The piece is performed without dialogue. Nuñez recruited composer Paul Eddison Lewis, a USF graduate and native of Dade City, to write an original score and play it on computer.

Then the creative team and dancers set about the hard work of making all the moving parts coalesce into narrative dance work. And they had to do it virtually — via Zoom meetings. That included teaching the dancers their choreographed parts, many which featured the full ensemble, and the early rehearsals. 

“You can imagine how hard that was,” Nuñez says. “The choreography was modern and intricate and there wasn’t always a vocabulary to get the points across. We were all little squares on a computer. At times it seemed impossible, but the more experienced dancers would help, and teach the new ones [in side sessions].”

In June, the company held four rehearsals in the parking lot of America’s Ballet School. “There was still a lot of [Covid] anxiety,” Nuñez remembers. “People were still very isolated.” An assistant director, Javier Ruiz, scouted indoor and outdoor locations — the Cuban Club, the Scientology building in Ybor, the parking garage that would turn golden — logged patterns of natural light and set up a shooting schedule.

102 Degrees

The filming began on Monday, July 13. And so did the rain. Nuñez recalled that it came down consistently for three of the four days, but given the tight budget — and the fact that the director had come in from Georgia — the shoot could not be postponed. That required the company, which was using the locations for free, to be agile and take quick advantage of times that the rain stopped. 

In the end, they didn’t get everything, but they got what they needed. Then came the arduous task of editing, finishing and synching the music, and the rest. The post-production yielded its share of unwelcome surprises — like a modern-era car driving through a 1918 scene, or a dancer’s arm obscuring a key image.



The team originally targeted a runtime of around 16 minutes, but ultimately decided it needed to be shortened to 10. Nuñez is going to shop 102 Degrees to international film festivals for 2021 and that’s a more appropriate length. They trimmed and trimmed, each cut getting progressively harder. Week after week passed. “I came to the realization that I could not be on top of Natalia all the time,” Nuñez says, referring to the director, who was also editing. “I was becoming obsessed. She needed space and I had to 100 percent trust her.”

Nuñez chose to take a step back. And how did she fill the void? By launching another film project. “I had to keep the company running and keep creating,” she says. “I had to keep the dancers active. They get out of shape if they don’t dance.”
════════
Exercise requirements –
**1.** Quote the passage about the dance film 102 Degrees from "In the end, they" up to and including "a key image.".
**2.** Render the following sentence from the passage about the dance film 102 Degrees into Spanish: "In the end, they didn't get everything, but they got what they needed."
**3.** Carry on the passage about the dance film 102 Degrees from the point at which it ends.
════════
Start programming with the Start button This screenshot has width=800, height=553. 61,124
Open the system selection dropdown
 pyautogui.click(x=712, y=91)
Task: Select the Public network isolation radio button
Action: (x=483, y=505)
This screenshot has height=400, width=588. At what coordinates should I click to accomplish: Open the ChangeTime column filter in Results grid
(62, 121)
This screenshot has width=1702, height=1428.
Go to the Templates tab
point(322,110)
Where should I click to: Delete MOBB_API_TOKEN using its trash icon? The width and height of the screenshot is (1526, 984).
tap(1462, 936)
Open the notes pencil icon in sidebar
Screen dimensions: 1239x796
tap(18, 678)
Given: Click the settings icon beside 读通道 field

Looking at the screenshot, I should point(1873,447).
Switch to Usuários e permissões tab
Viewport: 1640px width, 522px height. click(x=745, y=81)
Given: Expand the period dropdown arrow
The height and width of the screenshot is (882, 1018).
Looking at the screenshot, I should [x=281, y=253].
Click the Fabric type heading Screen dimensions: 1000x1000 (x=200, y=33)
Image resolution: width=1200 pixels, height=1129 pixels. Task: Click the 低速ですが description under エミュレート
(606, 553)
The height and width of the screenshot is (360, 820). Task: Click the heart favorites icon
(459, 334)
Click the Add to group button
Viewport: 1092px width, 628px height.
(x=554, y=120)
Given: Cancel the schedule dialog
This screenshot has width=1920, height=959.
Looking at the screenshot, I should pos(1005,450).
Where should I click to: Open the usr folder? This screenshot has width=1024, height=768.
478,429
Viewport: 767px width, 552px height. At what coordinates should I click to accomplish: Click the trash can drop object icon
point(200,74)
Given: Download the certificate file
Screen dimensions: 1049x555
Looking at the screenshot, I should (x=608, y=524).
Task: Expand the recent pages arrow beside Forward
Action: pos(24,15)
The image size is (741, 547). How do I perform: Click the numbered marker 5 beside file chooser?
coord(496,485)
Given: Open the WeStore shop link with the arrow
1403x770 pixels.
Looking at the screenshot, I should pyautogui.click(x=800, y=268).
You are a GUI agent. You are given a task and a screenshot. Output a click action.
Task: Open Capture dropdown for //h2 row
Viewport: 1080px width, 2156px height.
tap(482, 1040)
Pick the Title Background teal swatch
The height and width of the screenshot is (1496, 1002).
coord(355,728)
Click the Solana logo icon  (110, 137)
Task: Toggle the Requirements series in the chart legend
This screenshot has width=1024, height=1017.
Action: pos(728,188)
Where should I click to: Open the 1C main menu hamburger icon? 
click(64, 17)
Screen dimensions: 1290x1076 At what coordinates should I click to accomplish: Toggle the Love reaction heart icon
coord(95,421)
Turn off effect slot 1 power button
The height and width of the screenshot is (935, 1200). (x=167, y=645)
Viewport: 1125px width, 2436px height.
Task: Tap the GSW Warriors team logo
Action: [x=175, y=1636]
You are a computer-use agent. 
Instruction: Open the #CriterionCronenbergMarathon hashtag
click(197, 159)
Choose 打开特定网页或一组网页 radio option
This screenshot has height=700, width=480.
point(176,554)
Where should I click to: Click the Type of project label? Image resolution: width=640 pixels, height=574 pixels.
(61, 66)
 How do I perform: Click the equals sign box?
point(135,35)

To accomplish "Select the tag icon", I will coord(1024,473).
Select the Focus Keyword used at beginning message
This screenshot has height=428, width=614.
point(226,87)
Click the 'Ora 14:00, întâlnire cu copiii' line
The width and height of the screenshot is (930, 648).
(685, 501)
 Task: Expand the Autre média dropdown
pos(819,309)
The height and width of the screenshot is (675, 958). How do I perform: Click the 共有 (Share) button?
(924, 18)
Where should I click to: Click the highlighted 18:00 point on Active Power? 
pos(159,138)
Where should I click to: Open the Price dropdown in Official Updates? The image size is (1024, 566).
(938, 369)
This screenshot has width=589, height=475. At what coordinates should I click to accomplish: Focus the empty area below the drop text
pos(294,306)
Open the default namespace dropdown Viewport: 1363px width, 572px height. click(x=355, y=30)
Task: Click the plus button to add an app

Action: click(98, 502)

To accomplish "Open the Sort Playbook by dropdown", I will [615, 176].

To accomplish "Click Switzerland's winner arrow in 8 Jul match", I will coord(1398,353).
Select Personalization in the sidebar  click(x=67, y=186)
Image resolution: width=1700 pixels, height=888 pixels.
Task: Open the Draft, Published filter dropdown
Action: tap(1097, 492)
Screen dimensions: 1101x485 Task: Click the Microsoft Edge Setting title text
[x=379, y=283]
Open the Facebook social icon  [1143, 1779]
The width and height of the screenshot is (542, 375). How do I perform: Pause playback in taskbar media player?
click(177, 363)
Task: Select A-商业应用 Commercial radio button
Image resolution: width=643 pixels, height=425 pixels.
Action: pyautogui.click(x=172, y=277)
════════
Answers to the exercise –
**1.**
In the end, they didn’t get everything, but they got what they needed. Then came the arduous task of editing, finishing and synching the music, and the rest. The post-production yielded its share of unwelcome surprises — like a modern-era car driving through a 1918 scene, or a dancer’s arm obscuring a key image.

**2.** Al final, no consiguieron todo, pero consiguieron lo que necesitaban.

**3.**
Ruiz, the assistant director on 102 Degrees, took the helm. The troupe shot at the St. Pete Pier on October 3-5. The new film’s working title is Reflections. “This one was more experimental and not as involved,” Nuñez explains. “It centers around the idea of belonging.”

Tampa City Ballet doesn’t intend to submit Reflections to festivals. The company does plan to hold a private screening of both films together in December. They also look forward to mounting a public premiere in 2021, as soon as the pandemic permits.

That the movie even got made is all the more remarkable because in some respects Tampa City Ballet is a fledgling outfit. Nuñez, a native of Venezuela, founded the company as a dance teaching and outreach program. (She says the name, especially the term “Ballet,” has become limiting.) TCB incorporated as a nonprofit in 2012. It was only two years ago that “we decided to get into performance,” she says. “We had these incredible students who were graduating from USF and some of them wanted to stay local.”

Nuñez pines for the day — as we all do — that her company and all the arts can resume something like business as usual. She does not, however, intend to abandon film as a medium for her organization.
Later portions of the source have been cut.